Ranging back to cut off Tyler Pastornicky's hit in the seventh, Torres appeared to misplay it into a triple as the ball rolled past him. A moment later, he simply stopped chasing the ball, waiting for Lucas Duda to field it.
"Andres is kind of like the Energizer Bunny," left fielder Jason Bay said. "He's a high-energy guy. For him to let the ball go to the wall and just stand there is not him. I kind of figured something was wrong."
The diagnosis was a strained left calf, the same injury that forced Torres out for two weeks in Spring Training. Torres did not return to action until last Monday, spawning all sorts of contingency plans as the Mets prepared to break camp.
One of those alternatives, Kirk Nieuwenhuis, is the likely sub for Torres. The Mets recently held Nieuwenhuis back in Port St. Lucie, Fla., in case Torres was unable to go on Opening Day. Though he has never appeared in a Major League game, Nieuwenhuis is already on the 40-man roster, making him the heavy favorite to earn a callup.
The Mets could also call on veteran utility man Vinny Rottino or center-field prospect Matt den Dekker. But neither of those players are on the 40-man roster, making them unlikely subs unless the Mets plan to be without Torres for a significant time. To that end, both Torres and manager Terry Collins indicated that this injury is not as serious as the one that cost him two weeks in spring.
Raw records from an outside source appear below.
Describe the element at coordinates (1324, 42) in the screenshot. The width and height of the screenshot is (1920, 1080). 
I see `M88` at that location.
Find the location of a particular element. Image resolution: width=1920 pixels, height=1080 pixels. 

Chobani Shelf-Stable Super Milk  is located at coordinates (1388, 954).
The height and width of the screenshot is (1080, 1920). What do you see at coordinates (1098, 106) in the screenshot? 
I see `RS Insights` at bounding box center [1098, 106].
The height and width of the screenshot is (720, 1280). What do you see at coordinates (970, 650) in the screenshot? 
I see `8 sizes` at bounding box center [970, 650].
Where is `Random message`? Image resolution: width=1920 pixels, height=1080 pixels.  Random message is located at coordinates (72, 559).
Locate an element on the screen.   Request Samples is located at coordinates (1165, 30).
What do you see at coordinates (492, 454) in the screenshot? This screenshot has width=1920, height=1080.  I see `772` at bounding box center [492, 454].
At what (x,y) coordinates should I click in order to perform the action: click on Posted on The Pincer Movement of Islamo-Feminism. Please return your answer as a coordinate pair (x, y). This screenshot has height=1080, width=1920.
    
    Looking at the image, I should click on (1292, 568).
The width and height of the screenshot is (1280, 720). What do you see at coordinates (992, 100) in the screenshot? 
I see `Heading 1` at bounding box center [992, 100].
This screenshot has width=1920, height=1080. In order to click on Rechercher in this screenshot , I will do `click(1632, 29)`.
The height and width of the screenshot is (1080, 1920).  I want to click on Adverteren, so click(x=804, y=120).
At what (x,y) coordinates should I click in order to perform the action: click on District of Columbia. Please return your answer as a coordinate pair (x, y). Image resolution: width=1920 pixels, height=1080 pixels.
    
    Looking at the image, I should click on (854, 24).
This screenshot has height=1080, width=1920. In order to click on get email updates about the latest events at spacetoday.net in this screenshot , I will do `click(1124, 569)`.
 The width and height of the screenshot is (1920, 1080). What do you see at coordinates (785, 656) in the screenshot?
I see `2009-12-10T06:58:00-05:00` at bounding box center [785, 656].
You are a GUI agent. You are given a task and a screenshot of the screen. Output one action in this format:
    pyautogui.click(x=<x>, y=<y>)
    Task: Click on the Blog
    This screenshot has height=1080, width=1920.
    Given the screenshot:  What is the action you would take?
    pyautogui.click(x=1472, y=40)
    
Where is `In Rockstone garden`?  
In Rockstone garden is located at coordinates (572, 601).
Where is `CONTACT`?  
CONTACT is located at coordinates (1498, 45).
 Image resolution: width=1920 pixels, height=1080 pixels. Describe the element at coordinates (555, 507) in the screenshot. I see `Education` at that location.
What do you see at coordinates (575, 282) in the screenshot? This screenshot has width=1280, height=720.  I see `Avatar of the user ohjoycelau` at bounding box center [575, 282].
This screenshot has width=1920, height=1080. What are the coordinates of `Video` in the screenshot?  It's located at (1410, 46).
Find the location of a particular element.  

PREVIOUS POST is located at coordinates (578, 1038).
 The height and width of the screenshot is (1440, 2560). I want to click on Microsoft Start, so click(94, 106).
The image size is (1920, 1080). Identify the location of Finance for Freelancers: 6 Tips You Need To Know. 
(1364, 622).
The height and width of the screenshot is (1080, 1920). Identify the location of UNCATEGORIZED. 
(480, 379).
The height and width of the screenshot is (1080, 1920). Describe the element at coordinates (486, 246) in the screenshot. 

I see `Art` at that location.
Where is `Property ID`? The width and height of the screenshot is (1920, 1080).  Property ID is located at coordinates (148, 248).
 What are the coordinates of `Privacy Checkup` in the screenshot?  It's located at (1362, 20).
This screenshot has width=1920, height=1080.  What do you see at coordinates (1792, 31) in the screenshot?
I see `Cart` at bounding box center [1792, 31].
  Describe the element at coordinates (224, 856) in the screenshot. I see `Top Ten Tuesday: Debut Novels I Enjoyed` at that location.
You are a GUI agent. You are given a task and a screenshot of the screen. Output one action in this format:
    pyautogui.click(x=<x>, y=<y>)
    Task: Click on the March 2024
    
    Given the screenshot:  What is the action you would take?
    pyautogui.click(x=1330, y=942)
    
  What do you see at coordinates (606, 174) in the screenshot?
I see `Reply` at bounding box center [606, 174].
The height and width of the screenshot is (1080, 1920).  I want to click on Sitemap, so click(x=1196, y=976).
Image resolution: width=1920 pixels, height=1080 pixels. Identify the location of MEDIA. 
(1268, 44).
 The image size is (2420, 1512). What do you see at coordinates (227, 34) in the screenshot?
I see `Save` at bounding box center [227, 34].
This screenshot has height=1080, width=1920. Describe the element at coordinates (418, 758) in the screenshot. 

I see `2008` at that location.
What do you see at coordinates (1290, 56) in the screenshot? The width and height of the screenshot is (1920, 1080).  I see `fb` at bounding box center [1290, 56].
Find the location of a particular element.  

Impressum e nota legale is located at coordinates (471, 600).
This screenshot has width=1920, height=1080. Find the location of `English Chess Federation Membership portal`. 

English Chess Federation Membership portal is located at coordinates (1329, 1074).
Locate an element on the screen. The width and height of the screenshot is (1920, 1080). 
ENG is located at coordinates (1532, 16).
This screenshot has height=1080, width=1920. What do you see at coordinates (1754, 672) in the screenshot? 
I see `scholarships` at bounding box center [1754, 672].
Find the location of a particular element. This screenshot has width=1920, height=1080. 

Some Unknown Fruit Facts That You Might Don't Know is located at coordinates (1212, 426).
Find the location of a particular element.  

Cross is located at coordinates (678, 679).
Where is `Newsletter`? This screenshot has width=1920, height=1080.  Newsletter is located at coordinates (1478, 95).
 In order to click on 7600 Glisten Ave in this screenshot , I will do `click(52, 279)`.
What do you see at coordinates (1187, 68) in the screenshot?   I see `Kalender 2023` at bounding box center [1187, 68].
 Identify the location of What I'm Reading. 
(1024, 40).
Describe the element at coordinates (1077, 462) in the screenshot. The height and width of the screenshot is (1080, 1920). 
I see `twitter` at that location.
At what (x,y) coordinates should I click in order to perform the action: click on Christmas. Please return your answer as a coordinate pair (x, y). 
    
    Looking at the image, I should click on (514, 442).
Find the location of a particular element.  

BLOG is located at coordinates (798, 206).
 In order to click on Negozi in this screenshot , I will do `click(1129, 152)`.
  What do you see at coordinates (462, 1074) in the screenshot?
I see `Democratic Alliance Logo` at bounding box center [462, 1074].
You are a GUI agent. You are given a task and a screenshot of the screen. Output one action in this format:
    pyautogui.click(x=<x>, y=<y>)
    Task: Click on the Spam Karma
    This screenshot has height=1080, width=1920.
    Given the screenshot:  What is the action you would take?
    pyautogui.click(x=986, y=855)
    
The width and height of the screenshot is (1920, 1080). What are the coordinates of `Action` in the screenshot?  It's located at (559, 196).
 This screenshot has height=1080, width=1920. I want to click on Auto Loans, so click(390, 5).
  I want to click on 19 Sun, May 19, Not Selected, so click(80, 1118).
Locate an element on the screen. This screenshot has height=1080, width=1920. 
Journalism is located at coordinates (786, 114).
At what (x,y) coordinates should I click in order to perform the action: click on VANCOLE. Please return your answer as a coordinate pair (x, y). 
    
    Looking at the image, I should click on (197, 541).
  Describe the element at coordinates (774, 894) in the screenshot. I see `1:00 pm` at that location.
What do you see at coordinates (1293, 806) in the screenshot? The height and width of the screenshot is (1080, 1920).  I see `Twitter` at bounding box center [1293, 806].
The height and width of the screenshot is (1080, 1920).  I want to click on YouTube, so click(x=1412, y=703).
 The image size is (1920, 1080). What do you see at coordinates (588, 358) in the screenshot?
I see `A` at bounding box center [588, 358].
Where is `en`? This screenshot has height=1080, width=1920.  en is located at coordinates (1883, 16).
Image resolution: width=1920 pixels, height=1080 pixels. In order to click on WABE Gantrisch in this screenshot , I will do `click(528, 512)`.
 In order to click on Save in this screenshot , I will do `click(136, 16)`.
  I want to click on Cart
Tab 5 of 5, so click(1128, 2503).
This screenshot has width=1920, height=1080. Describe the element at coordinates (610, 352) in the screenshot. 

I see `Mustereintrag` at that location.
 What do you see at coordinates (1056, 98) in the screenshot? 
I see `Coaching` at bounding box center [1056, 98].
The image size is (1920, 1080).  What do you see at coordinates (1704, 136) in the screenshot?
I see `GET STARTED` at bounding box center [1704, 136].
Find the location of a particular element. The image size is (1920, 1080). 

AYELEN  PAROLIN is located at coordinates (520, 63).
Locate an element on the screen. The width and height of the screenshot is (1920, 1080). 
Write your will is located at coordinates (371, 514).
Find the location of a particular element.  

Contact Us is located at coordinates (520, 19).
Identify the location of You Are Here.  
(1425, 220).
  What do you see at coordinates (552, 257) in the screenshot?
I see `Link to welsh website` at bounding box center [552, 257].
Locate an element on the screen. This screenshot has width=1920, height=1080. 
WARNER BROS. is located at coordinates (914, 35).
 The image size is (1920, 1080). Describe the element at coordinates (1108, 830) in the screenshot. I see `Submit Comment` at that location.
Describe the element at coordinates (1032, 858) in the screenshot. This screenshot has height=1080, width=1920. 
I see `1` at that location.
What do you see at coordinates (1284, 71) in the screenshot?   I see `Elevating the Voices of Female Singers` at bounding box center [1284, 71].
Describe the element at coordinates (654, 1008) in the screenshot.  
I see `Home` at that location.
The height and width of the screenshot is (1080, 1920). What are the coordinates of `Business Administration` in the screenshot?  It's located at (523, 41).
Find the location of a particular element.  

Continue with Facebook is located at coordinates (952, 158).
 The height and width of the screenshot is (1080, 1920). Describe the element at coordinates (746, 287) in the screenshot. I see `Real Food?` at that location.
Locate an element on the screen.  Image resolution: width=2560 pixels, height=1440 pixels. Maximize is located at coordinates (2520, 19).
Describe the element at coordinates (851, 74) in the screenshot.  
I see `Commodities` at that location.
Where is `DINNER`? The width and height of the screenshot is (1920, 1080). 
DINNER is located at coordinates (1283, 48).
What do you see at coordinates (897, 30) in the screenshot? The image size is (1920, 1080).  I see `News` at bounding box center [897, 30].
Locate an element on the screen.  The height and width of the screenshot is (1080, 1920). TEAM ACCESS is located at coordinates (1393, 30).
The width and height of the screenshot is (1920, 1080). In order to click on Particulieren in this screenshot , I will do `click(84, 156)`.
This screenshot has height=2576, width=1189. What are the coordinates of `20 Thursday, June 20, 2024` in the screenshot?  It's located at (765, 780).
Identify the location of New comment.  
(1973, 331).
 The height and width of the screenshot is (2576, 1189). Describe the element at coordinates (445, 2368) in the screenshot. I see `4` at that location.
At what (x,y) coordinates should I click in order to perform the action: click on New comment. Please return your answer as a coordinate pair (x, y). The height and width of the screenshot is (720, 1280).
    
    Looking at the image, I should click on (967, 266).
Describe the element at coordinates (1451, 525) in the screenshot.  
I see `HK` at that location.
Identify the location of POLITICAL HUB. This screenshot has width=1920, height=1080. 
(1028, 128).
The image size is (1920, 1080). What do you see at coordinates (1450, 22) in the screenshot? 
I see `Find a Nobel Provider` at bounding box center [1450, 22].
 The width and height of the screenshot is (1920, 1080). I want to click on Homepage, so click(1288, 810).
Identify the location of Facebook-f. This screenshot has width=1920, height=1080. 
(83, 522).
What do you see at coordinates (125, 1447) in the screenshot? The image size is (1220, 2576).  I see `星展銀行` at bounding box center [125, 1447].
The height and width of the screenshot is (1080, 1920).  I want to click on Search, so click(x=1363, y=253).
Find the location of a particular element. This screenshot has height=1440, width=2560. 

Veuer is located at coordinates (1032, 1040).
"We'll have to wait and see," Collins said. "But Andres passed every test he had to pass to be ready to play. I don't think this is as bad as the one he got in Florida. But still, when you rely on your legs, it's a serious injury."
Whoever gets the call will likely play behind Scott Hairston, the club's primary backup center fielder.
Injuries limited Torres to 112 games last year, a down season that saw him hit .221 with a .312 on-base percentage and four home runs. Torres plans to fly back to Port St. Lucie on Friday.